Anti-Statue Activists Ignore Police Summons in Loikaw

By Lawi Weng 20 May 2019

Loikaw police are searching for six ethnic rights activists who failed to surrender to authorities on Monday to face legal action over their opposition to a controversial statue of General Aung San in the Kayah State capital, rights activists said.

The state government last week opened cases against Khu Chwe Pyel Kay, Khu Reedu, Pyar Lay, Khun Thomas, Myo Hlaing Win and Dee De, who led protests against the controversial, state government-backed statue of Gen. Aung San.

Dee De told The Irrawaddy on Monday that police called the six activists and ordered them to report to a police station for arrest.

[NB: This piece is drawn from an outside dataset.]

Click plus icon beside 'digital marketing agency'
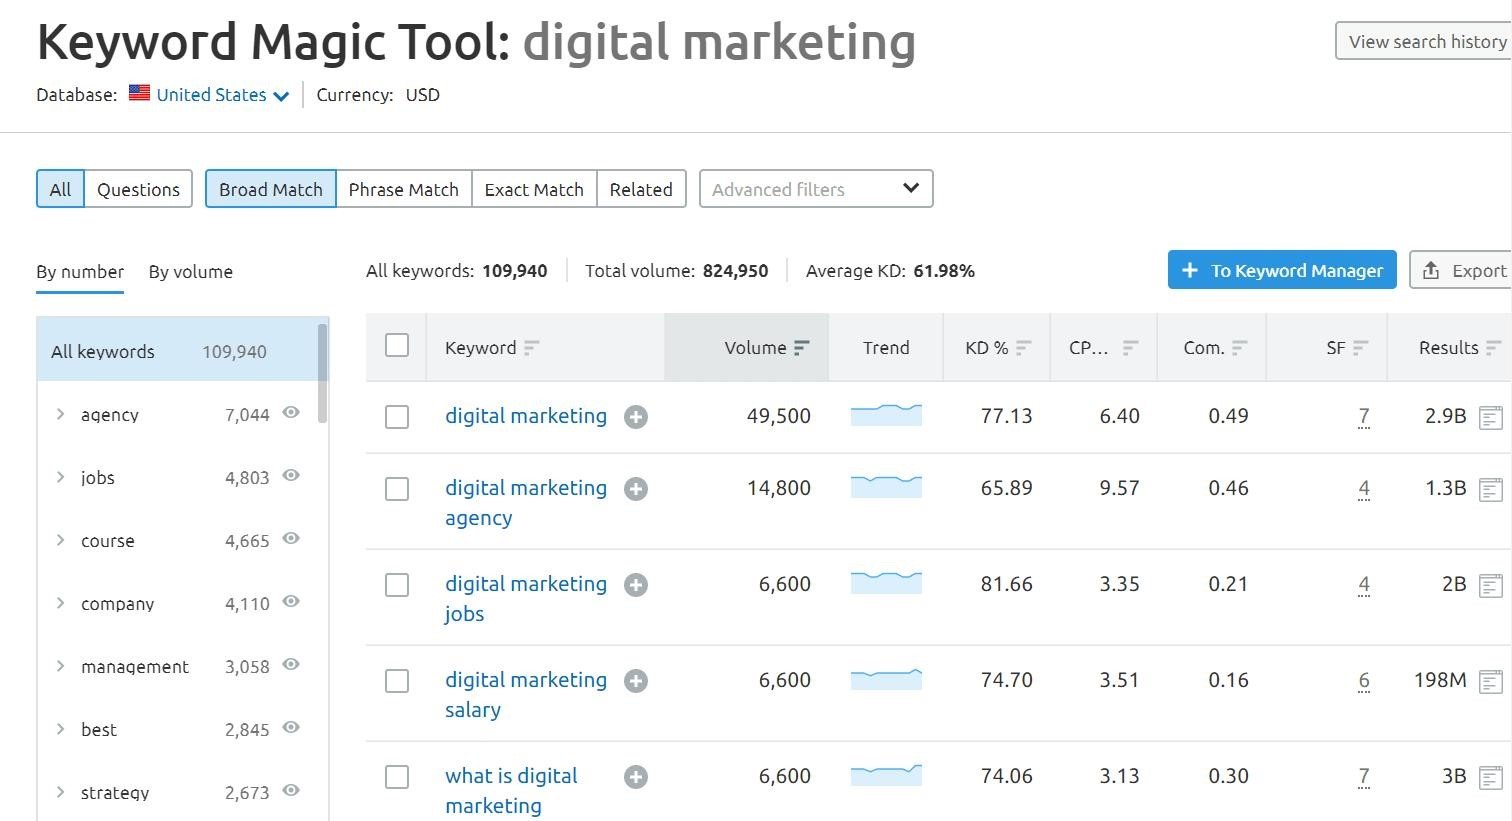Image resolution: width=1512 pixels, height=821 pixels. (636, 489)
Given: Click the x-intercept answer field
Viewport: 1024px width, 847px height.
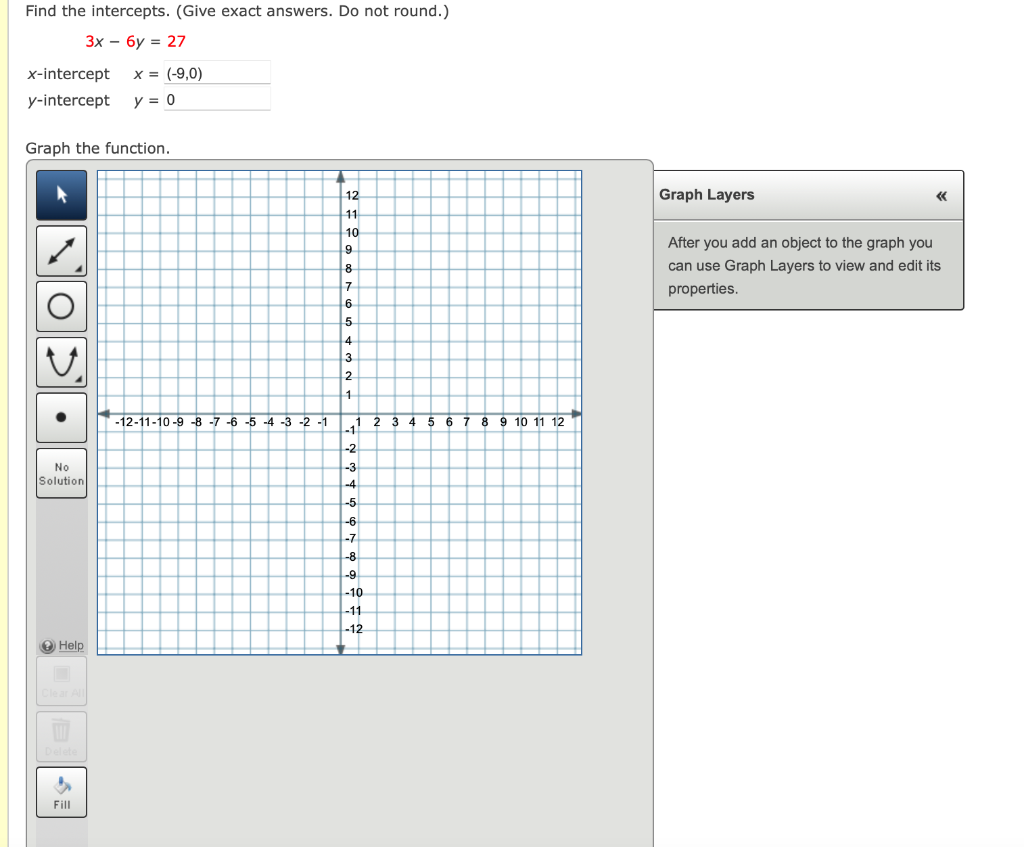Looking at the screenshot, I should pos(215,72).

“The police just called us by phone [at 1 p.m.] and told us to come and [surrender ourselves] for arrest. We told them that we will come to face the charges soon, but we requested them not to threaten our families,” Dee De said. “They told us that if we [reported to] the police station, they’d agree not to make problems for our families.”

According to activists, police are now searching for the six right activists, some of whom have gone into hiding.

Dee De said the township authority told his family on Monday morning that police would come to arrest him soon, and that the Home Affairs Ministry’s Special Branch police also searched the home of Khu Chwe Pyel Kay.

The police were not available for comments on Monday.

The activists issued a statement on March 25 describing Kayah State Chief Minister L Phaung Sho and Deputy Planning and Finance Minister U Maw Maw as criminals who had betrayed the Karenni people. The activists also accused them of abusing their power.

The state government took no action at the time the statement was issued. Activists described the legal cases, which follow the collapse of negotiations between local activists and the state government on May 14, as “revenge” and as being aimed at trying to intimidate opponents of the statue into dropping their protests.

U Thet Naung, acting on behalf of the Kayah State government opened cases against the six on May 16 under a law meant to protect the privacy and security of citizens. U Thet Naung is deputy director of the Kayah State government.

“They are trying to pressure us now,” said Dee De, adding that more protests will come soon.

Khun Thomas, one of the six, echoed that sentiment. He said the protests would only intensify if the Kayah State government continues to arrest activists.

“Their action will only make things worse,” he said.